Today was an amazingly productive day in my book. I started off by knocking out a series of work and home chores. Riding on that energy high, I went out into town to get my phone fixed. It's been barely alive for a few months now, but I've been too nervous to get it looked at. I was afraid to go on my own because so often does it happen that people try to squeeze extra money out of foreigners, whether it be a taxi ride, market haggling, or our babushka landlady.
Moreover, a friend said that it would be better to go with someone who speaks Russian, as a certain amount of conversation is required. So far, I've experienced a spectrum of reactions to my foreignness in Russia, from exasperated frustration at my non-Russian speaking abilities to mutual curiosity and cooperation from similarly non-English speaking counterparts. Luckily, the iPhone repair man I found nestled in an electronics shopping mall was one of the latter. With MINIMAL russian vocabulary, I communicated that my phone needed repair (remont) and that the battery needed replacement. He wrote down the price (only 20$ for the repair and the battery) and said "10 minutes" in English. Wow, easy. It doesn't have to be that hard!!! We make things hard on ourselves. After only three months in a Russia, I realize I can do what I need to do. Getting a medical exam, fixing an iPhone, scheduling a hair appointment- check. Things to I need to remember, though
1) It's okay that I can't make grammatically correct sentences. With the vocabulary that I have, my needs will be communicated if the other person is willing to cooperate. Try!!!!

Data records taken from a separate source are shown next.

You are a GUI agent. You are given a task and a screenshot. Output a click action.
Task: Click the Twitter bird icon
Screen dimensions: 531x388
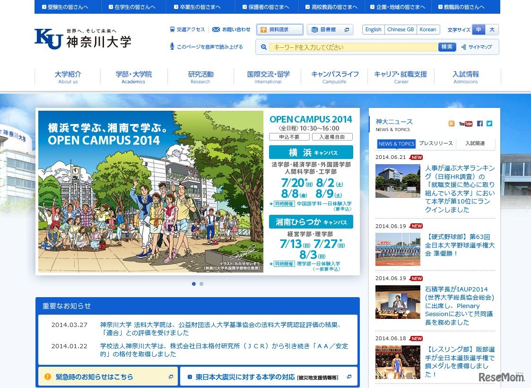click(489, 123)
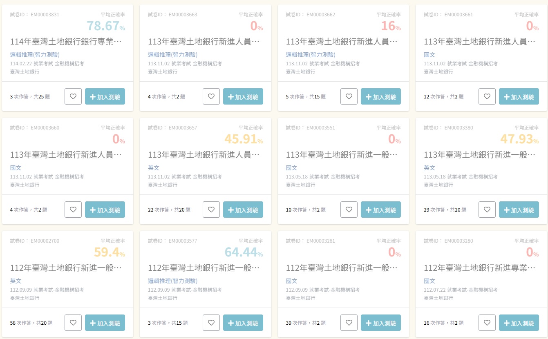Heart the EM00003281 exam card
The height and width of the screenshot is (339, 548).
[x=349, y=323]
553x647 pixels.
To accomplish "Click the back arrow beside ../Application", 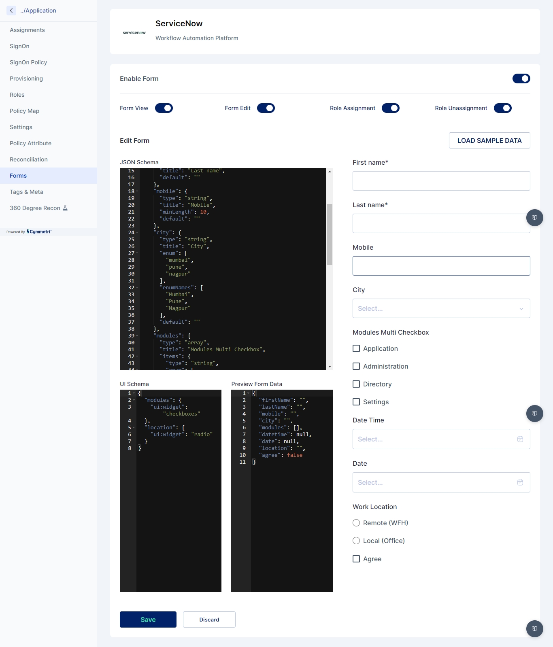I will 11,11.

2) In the event that the person I'm dealing with is unhelpful or frustrated, move on. There will be someone else happy to have the business. Try again!!!!
3) I stand in my own way by telling myself that I can't do have the power to do X Y or Z. While it's okay to ask for help, it's more important to me that I TRY myself first. It usually feels more rewarding in the end, too.
So, yet again, try. Then try harder!!!!